Well, the time has finally come. The wait has been long (and at times, it felt almost too long) but the Lord has always been better at timing than me. I am ready to serve; I am ready to stand as a representative of our beloved Savior. I feel so blessed to have been given such a sacred opportunity. 

I know without a doubt that this is the restored gospel of Jesus Christ. I know without a doubt that Christ lives and that He will come again. I know without a doubt that His plan leads to true and lasting happiness and I know without a doubt that I want nothing more than to experience such joy. I have a testimony of our loving Savior, brother, and friend, Jesus Christ. I know of His love because I have felt it time and time again. It's everywhere-- we just have to be willing to recognize it.

I could not possibly live my life having enjoyed the blessings of this sweet gospel without feeling a sincere desire to share it. I want everyone to know what it is like to have the Holy Spirit as their constant companion; I want everyone to know what it is like to have a knowledge of a Savior, a heavenly being, who loves each and everyone of us personally and unconditionally.
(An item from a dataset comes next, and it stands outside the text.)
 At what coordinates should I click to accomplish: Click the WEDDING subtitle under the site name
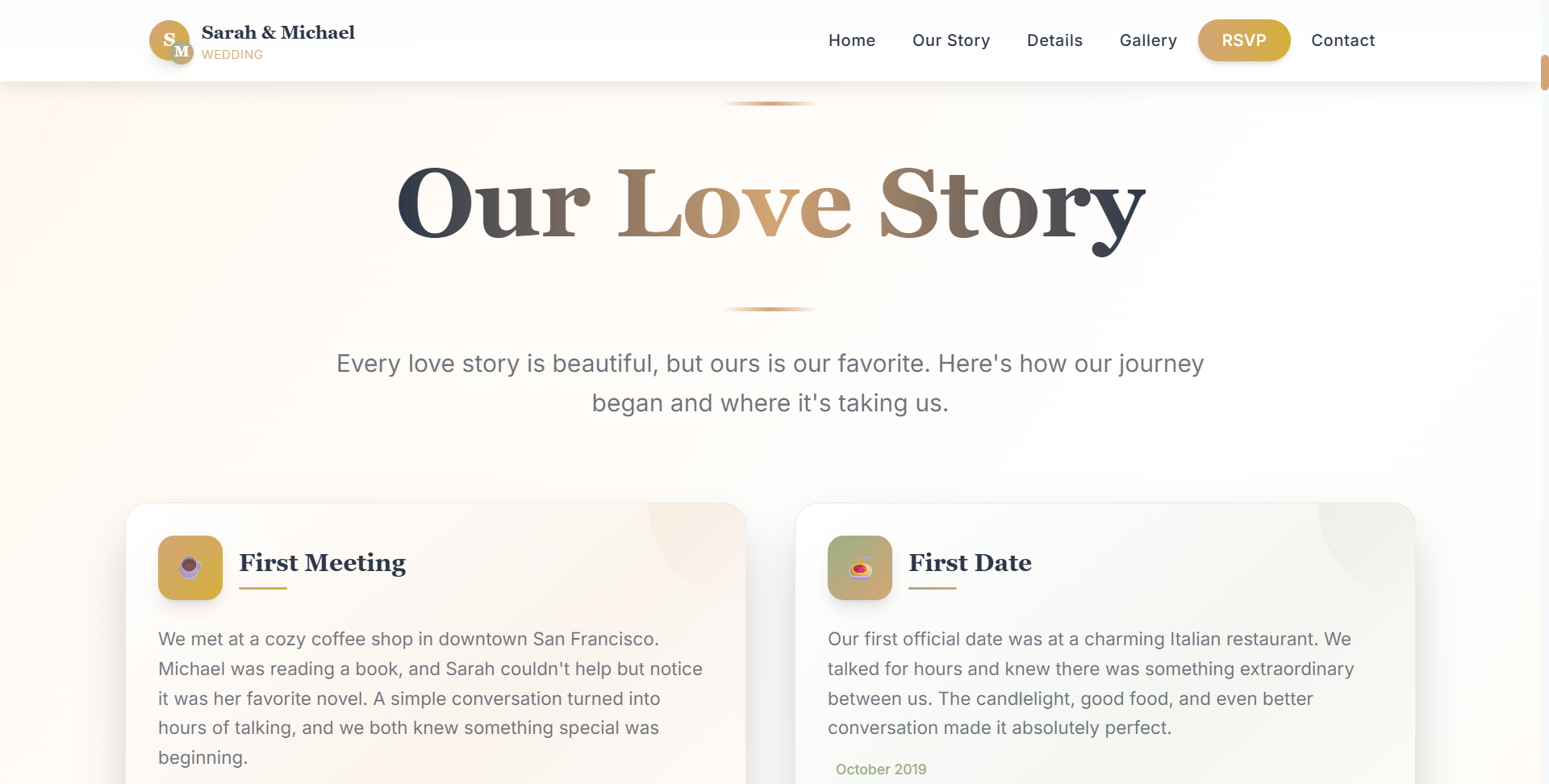[x=232, y=55]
I have been called forth at this time to serve in the Seoul Korea South mission. I'm both terrified, excited, anxious, and elated all at once-- fear, however, is a silly thing. For I believe in a God who believes in me. He has offered to help me every step of the way as long as I remember to look to Him for help in and with all things. I am grateful for a Lord who cares enough to allow me to grow. And I am grateful that He loves me enough to pick me up each and every time I fall.

This is my time to dedicate my life completely to Him.
This is my time to learn of His love and to learn more of Him.

What an incredible time to be a missionary for the Church of Jesus Christ of Latter-day Saints!
I love you, each of you, and I'll see you in eighteen months!